=== Section Start ===

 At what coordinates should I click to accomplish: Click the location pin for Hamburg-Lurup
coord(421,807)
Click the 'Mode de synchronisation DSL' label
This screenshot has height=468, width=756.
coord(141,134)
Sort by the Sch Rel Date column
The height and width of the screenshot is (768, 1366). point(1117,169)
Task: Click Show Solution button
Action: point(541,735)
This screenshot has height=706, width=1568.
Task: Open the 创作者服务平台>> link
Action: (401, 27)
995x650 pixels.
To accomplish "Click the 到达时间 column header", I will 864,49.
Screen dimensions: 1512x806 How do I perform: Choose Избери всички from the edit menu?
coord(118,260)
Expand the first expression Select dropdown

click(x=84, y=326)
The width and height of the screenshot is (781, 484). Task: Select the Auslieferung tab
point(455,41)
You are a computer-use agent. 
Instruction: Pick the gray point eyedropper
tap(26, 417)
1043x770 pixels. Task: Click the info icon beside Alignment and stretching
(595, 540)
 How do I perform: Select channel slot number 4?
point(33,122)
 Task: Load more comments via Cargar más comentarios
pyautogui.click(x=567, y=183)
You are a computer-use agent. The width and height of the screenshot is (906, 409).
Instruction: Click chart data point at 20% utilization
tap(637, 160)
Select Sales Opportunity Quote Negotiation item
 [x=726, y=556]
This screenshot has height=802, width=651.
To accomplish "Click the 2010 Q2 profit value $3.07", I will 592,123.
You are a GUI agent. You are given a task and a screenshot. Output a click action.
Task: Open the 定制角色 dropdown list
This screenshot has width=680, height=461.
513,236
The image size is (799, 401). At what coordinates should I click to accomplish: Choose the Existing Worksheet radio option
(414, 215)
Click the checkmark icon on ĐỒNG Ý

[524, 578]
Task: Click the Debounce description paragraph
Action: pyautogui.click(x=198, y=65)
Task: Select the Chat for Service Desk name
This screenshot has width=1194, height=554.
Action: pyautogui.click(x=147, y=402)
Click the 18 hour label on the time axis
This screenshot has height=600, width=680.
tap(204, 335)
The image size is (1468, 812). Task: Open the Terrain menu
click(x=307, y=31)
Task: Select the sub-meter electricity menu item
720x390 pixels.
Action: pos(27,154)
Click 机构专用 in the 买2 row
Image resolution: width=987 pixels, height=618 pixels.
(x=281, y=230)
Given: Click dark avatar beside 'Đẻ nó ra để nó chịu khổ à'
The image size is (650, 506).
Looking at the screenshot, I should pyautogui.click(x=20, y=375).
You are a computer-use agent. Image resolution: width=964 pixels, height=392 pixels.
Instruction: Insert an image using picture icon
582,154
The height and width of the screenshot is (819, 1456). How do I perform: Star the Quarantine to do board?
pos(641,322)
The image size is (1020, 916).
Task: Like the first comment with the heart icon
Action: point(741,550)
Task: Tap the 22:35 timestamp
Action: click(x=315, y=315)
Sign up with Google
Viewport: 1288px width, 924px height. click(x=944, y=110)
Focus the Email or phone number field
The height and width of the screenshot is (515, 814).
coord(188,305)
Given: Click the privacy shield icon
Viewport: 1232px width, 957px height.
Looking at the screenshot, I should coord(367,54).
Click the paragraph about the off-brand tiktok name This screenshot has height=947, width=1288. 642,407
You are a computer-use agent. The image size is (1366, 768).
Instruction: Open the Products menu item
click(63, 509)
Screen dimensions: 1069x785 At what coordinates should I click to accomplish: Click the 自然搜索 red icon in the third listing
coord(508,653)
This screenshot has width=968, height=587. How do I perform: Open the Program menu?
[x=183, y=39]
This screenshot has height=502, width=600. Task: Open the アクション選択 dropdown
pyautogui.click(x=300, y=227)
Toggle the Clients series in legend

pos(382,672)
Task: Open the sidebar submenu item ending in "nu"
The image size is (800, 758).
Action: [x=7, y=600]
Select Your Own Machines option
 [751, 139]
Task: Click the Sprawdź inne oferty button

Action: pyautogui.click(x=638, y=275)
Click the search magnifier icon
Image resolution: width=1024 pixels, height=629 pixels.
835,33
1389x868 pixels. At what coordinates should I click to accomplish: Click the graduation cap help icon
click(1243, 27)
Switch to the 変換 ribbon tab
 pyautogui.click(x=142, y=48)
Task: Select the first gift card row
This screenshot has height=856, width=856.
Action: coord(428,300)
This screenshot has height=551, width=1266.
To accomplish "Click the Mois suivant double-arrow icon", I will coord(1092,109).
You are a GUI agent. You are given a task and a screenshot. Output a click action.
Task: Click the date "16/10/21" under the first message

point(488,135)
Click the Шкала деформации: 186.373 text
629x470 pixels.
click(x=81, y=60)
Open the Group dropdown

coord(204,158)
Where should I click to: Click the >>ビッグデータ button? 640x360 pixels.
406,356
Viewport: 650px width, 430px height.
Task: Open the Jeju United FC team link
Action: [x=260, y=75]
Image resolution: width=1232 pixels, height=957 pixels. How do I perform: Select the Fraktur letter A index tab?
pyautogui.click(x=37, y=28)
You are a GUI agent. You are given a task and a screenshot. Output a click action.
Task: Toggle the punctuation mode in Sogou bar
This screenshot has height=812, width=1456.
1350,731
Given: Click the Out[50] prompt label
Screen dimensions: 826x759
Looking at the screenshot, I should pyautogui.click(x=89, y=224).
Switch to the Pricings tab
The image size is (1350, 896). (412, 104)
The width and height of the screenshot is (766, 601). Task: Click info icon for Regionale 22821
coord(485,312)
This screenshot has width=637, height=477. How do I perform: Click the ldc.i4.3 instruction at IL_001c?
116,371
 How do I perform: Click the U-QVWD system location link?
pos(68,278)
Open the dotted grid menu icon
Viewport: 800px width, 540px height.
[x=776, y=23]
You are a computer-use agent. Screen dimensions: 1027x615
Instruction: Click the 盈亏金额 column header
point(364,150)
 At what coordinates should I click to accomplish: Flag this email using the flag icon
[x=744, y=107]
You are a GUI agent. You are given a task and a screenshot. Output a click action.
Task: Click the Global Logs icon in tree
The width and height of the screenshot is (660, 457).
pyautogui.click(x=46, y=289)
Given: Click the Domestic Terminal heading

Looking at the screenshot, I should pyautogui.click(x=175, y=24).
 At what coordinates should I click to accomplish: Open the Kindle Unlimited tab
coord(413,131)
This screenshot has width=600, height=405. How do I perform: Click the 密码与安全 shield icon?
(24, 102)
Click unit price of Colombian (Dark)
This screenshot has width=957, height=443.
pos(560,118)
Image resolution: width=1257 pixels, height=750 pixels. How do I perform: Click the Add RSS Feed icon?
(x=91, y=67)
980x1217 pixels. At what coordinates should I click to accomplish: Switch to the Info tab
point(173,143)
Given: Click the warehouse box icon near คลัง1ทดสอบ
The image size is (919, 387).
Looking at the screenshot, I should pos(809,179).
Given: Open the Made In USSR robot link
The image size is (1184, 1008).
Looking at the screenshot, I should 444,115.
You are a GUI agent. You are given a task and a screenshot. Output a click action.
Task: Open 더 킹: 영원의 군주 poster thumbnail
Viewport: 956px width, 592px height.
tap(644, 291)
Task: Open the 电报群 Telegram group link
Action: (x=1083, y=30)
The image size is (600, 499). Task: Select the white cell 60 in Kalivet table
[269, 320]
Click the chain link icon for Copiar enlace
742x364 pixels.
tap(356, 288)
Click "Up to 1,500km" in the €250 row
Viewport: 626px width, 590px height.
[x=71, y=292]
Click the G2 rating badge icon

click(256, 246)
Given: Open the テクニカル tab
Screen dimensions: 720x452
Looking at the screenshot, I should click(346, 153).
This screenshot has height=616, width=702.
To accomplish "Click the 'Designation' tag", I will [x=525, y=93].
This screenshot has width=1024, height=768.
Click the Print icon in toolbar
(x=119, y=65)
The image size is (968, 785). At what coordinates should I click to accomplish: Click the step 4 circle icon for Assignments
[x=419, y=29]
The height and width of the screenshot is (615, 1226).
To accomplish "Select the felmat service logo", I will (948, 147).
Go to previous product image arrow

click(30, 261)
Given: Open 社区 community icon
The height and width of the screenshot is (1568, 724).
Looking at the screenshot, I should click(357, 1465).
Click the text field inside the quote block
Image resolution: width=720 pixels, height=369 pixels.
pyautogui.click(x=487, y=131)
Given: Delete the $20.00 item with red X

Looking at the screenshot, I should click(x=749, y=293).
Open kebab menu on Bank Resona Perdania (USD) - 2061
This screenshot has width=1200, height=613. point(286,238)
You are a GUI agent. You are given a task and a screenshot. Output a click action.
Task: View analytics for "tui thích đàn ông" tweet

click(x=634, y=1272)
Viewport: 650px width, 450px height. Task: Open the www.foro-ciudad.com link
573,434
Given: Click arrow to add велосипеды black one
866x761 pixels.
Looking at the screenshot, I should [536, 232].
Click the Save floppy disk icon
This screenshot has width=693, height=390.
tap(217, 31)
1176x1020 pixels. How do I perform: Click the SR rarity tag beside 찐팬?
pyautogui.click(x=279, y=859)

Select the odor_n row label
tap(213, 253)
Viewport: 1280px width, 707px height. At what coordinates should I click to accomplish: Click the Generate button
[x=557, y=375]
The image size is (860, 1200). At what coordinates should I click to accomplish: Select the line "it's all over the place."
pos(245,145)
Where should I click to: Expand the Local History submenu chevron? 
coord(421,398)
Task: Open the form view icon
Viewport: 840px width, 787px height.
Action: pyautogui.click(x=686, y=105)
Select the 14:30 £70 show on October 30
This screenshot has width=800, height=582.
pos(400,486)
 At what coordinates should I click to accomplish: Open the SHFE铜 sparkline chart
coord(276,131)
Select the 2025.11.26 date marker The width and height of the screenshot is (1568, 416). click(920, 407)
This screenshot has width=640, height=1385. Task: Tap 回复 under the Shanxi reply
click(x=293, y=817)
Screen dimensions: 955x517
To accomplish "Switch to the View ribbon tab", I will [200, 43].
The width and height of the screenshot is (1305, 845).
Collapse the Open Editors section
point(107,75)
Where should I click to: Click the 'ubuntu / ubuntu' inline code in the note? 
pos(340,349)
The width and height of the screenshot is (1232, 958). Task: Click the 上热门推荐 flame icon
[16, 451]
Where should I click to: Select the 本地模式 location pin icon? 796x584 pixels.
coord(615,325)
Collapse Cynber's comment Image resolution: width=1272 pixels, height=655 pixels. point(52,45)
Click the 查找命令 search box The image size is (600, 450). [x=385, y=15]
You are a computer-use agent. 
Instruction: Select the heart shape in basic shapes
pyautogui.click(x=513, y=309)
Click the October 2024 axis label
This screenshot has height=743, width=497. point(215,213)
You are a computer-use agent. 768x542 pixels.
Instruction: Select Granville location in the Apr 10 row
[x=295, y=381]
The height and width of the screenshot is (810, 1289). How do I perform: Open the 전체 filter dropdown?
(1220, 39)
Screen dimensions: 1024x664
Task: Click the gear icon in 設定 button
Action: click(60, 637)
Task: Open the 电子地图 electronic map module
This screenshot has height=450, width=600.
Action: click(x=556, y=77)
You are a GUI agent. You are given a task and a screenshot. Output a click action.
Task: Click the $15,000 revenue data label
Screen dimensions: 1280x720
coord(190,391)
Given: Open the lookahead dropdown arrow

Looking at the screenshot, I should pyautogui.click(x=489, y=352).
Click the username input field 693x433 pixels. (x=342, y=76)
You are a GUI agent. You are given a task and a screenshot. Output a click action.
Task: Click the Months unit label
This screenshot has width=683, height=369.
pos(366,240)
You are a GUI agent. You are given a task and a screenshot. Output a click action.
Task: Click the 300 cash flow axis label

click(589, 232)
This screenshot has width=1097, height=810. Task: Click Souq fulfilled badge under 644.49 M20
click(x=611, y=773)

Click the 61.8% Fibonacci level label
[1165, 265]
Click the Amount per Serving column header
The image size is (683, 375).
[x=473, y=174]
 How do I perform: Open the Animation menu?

=== Section End ===

### Work request
Nothing should be returned except the lines from the one holding "Click the 61.8% Fibonacci level label" through the final line of the listing, exactly as they appear.

### Written response
Click the 61.8% Fibonacci level label
[1165, 265]
Click the Amount per Serving column header
The image size is (683, 375).
[x=473, y=174]
 How do I perform: Open the Animation menu?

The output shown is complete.